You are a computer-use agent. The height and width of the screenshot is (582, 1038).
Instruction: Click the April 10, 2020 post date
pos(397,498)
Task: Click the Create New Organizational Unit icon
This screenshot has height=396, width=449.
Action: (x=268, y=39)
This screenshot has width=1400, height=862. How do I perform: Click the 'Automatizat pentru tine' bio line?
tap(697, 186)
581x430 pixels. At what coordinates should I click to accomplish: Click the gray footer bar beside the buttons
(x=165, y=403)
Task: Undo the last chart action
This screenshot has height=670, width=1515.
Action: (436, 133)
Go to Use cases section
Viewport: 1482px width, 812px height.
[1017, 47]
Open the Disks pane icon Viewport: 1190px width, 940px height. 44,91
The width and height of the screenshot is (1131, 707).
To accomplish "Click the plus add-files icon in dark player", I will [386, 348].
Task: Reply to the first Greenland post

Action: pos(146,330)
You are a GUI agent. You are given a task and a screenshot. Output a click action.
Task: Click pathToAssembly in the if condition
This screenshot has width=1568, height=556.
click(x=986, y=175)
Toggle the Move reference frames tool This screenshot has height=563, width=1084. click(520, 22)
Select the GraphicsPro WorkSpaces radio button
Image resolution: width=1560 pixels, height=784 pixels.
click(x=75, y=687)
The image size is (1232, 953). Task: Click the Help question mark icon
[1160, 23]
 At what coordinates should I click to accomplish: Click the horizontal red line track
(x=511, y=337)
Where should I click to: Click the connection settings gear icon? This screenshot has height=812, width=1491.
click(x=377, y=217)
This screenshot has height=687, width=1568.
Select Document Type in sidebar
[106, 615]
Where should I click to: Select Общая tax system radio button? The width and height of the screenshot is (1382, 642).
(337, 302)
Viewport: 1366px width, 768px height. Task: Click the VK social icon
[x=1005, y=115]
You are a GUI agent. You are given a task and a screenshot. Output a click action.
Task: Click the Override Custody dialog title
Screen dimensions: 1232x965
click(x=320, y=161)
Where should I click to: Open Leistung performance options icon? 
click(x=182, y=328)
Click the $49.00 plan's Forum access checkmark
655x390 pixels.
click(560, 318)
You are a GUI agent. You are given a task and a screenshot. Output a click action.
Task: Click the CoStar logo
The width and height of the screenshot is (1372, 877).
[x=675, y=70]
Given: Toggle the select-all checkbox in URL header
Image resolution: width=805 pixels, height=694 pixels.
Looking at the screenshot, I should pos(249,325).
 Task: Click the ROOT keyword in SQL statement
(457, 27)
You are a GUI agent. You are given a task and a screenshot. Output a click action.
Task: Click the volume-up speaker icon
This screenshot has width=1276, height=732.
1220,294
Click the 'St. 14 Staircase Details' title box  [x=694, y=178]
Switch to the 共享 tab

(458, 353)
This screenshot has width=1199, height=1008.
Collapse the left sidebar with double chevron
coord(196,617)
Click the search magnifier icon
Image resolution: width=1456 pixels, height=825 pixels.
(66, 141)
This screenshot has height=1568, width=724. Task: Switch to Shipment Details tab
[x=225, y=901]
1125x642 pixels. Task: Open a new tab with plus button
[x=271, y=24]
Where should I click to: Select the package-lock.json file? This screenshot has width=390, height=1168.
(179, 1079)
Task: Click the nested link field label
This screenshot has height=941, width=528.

==========

Nothing from before the line containing "1125x642 pixels. Task: Open" should appear; copy that line and each one after it through the last line of the entries, exactly.

● Written reply
1125x642 pixels. Task: Open a new tab with plus button
[x=271, y=24]
Where should I click to: Select the package-lock.json file? This screenshot has width=390, height=1168.
(179, 1079)
Task: Click the nested link field label
This screenshot has height=941, width=528.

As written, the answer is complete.